(PROVIDED DATA Opens)

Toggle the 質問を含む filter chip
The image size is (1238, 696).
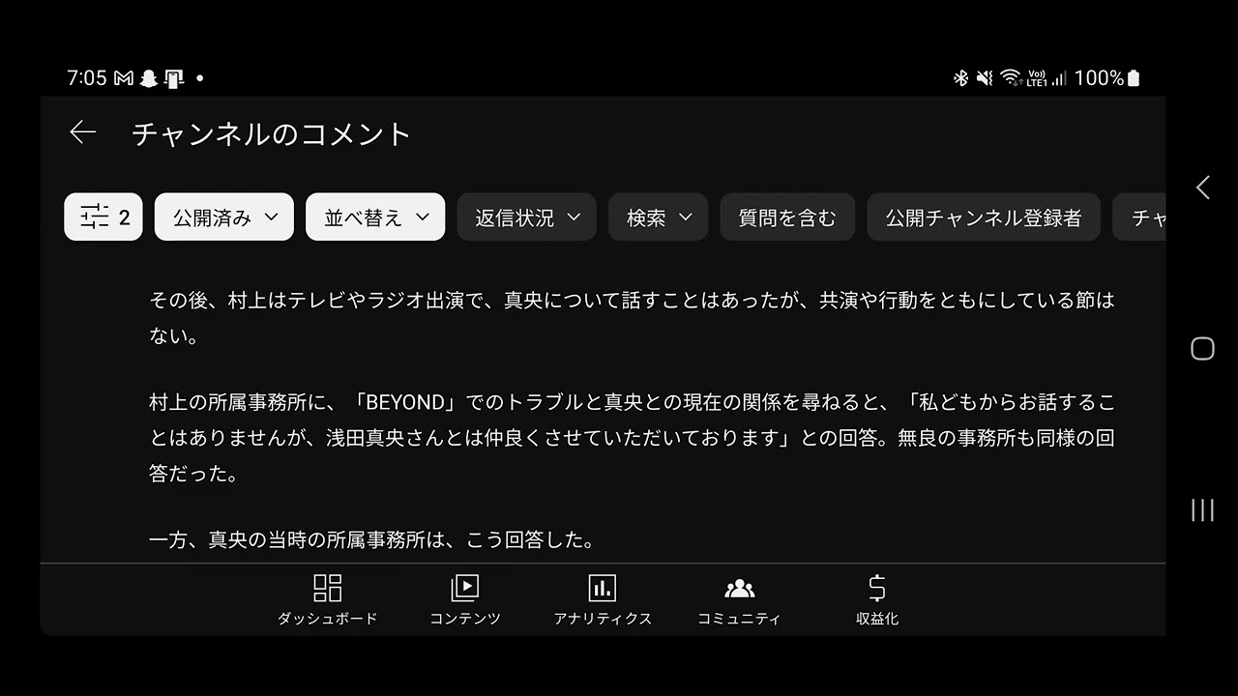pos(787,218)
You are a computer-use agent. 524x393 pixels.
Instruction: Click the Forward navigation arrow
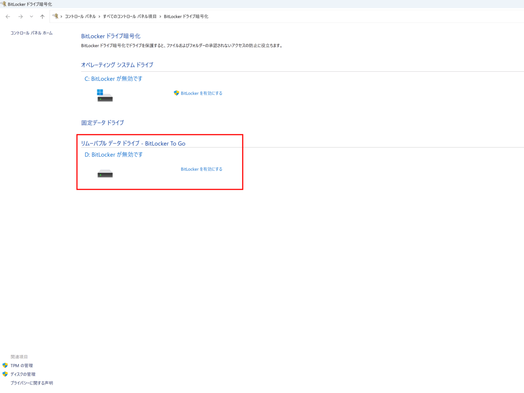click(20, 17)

(PROVIDED DATA Closes)

* [TASK REQUIREMENTS]: Without the pictures, retype exactly the lines from the one that holds "Instruction: Click the" to the last line of the data above, both of them included.

* [WRITTEN ANSWER]:
Instruction: Click the Forward navigation arrow
click(20, 17)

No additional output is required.